Scratching creates an itch-scratch cycle. When you scratch an itch, nerve fibers in the skin release substances that cause itching. While scratching can temporarily relieve itching, it can also stimulate more itching, perpetuating a vicious cycle.
Scratching with dirty nails or dirty surfaces can introduce bacteria into open skin, causing secondary infection. Infection can worsen eczema symptoms and may require additional treatment.
Continuous scratching can lead to lichenification, thickening and hardening of the skin. Lichenified skin is more prone to cracking and can be difficult to manage.
Pigmentation and scarring:
Chronic scratching can lead to hyperpigmentation (darkening of the skin) and scarring, which may persist even after an eczema episode subsides.

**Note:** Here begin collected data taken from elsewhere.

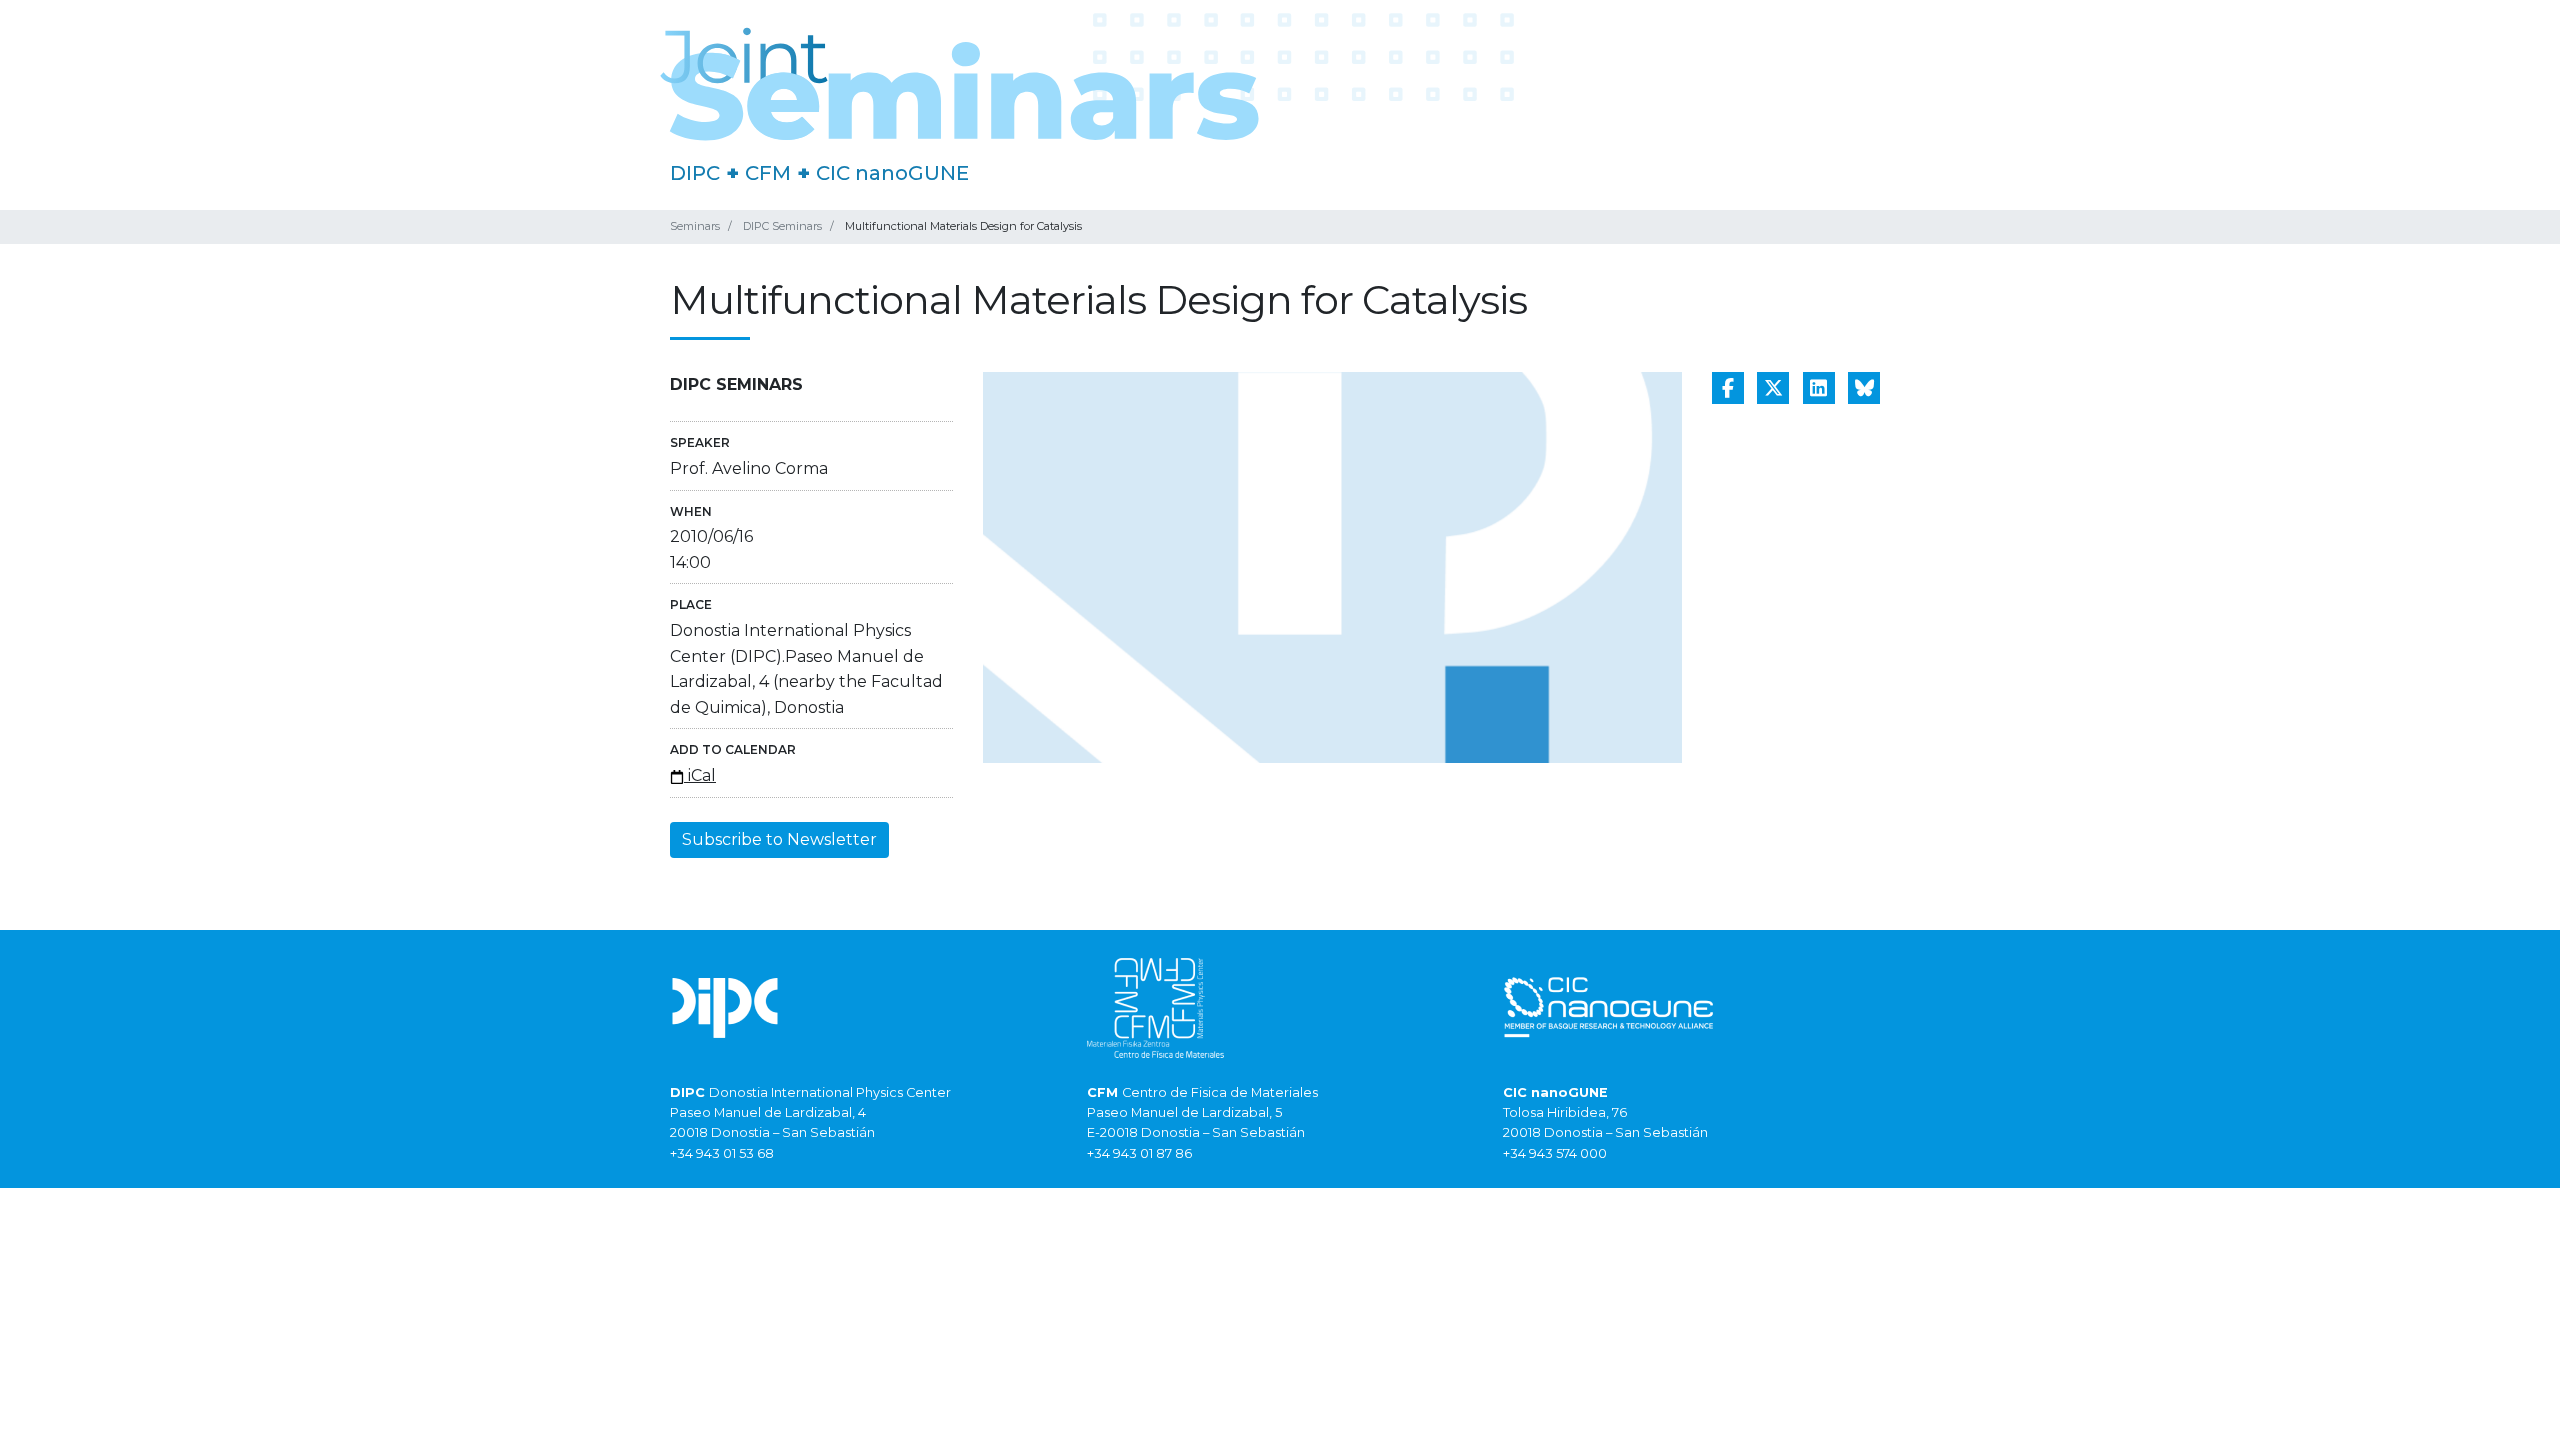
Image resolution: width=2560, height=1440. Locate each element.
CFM (768, 173)
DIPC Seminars (782, 226)
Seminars (695, 226)
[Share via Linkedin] (1819, 388)
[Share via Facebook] (1728, 388)
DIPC (695, 173)
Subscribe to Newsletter (779, 839)
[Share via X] (1773, 388)
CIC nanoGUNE (892, 173)
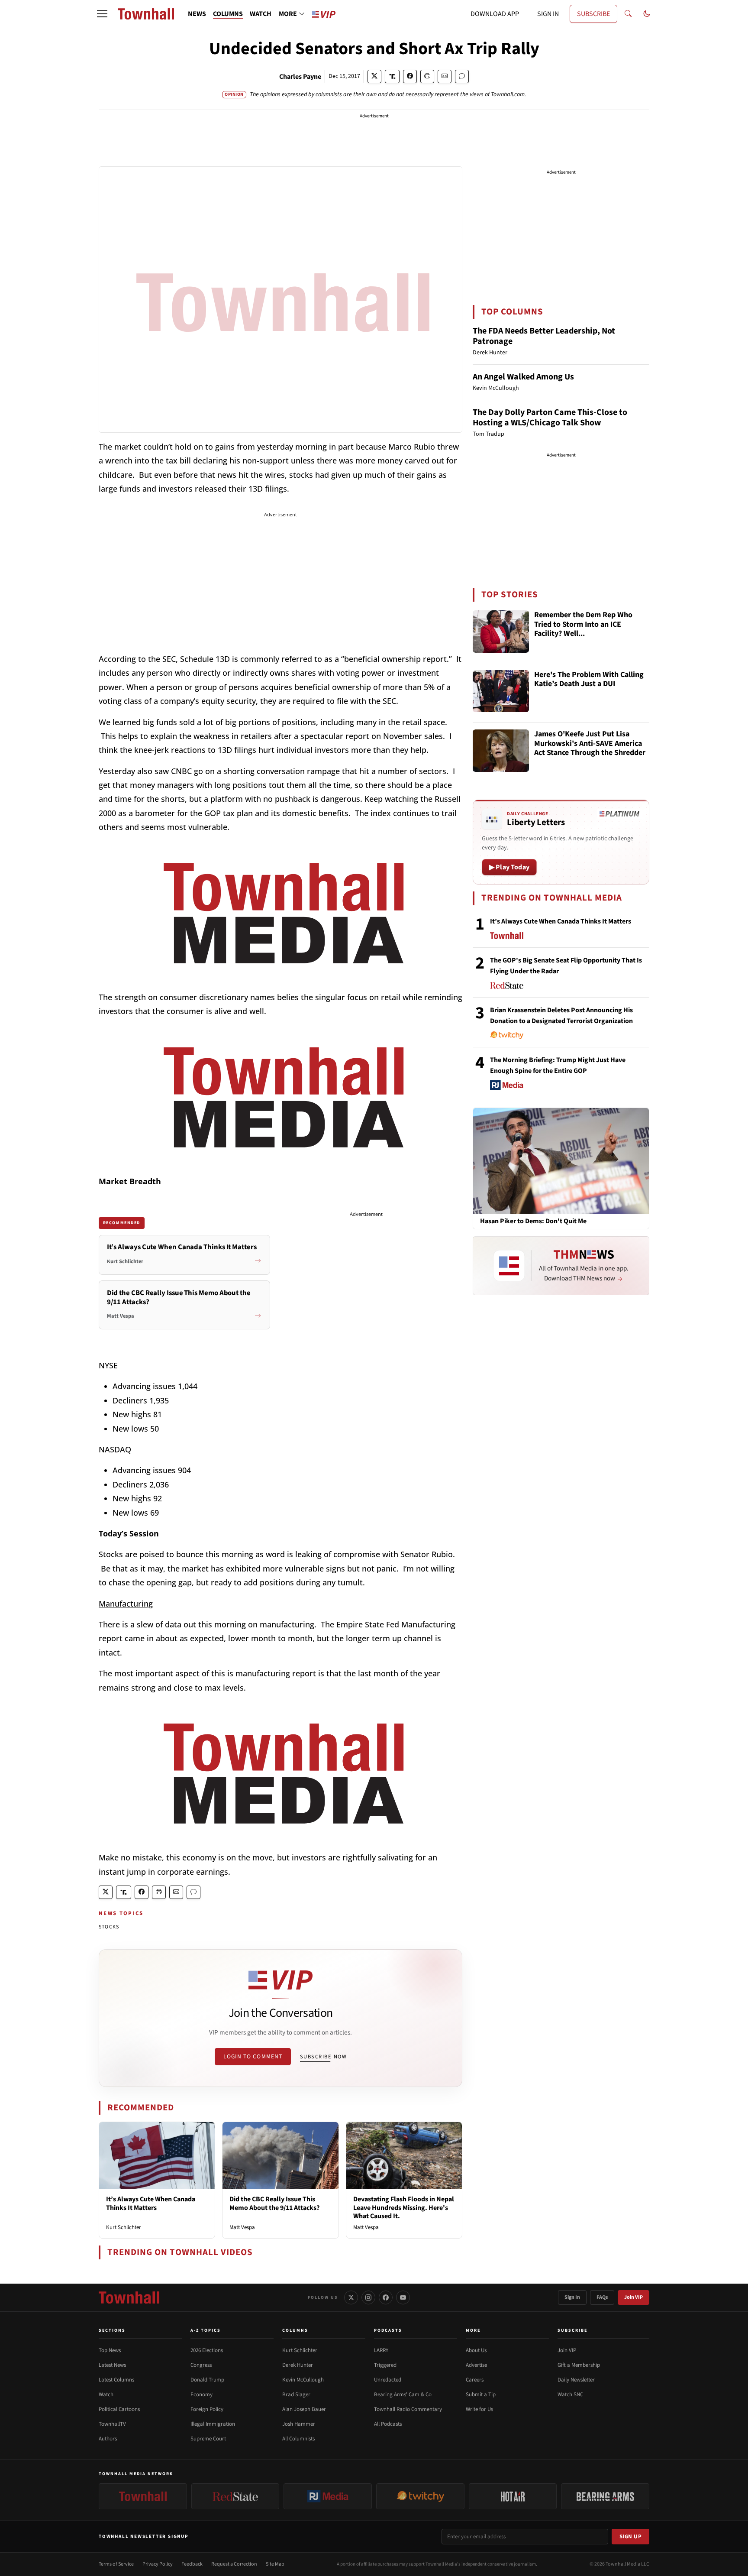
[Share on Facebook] (410, 76)
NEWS (197, 14)
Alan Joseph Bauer (304, 2409)
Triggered (385, 2365)
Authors (108, 2439)
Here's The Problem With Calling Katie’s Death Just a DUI (589, 680)
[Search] (628, 14)
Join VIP (633, 2297)
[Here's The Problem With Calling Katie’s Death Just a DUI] (501, 691)
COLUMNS (228, 14)
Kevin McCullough (303, 2380)
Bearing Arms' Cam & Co (403, 2394)
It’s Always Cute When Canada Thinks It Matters (150, 2203)
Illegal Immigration (212, 2424)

Tips to control itching and reduce scratching:
Keep your nails short:
Keep your nails short to minimize damage to your skin when scratching.
To avoid scratching:
Try to resist the urge to scratch. Instead, gentle tapping or tapping can relieve itching.
Keep skin well moisturized. Dry skin can worsen itchiness, so use an emollient or moisturizer regularly.
Apply a cold compress to the affected area to reduce inflammation and relieve itching.
Over-the-counter or prescription anti-itch creams containing ingredients such as hydrocortisone can help relieve itching. Use them under the guidance of a healthcare professional.
In severe cases, your healthcare provider may prescribe topical or oral medications to control eczema symptoms and itching.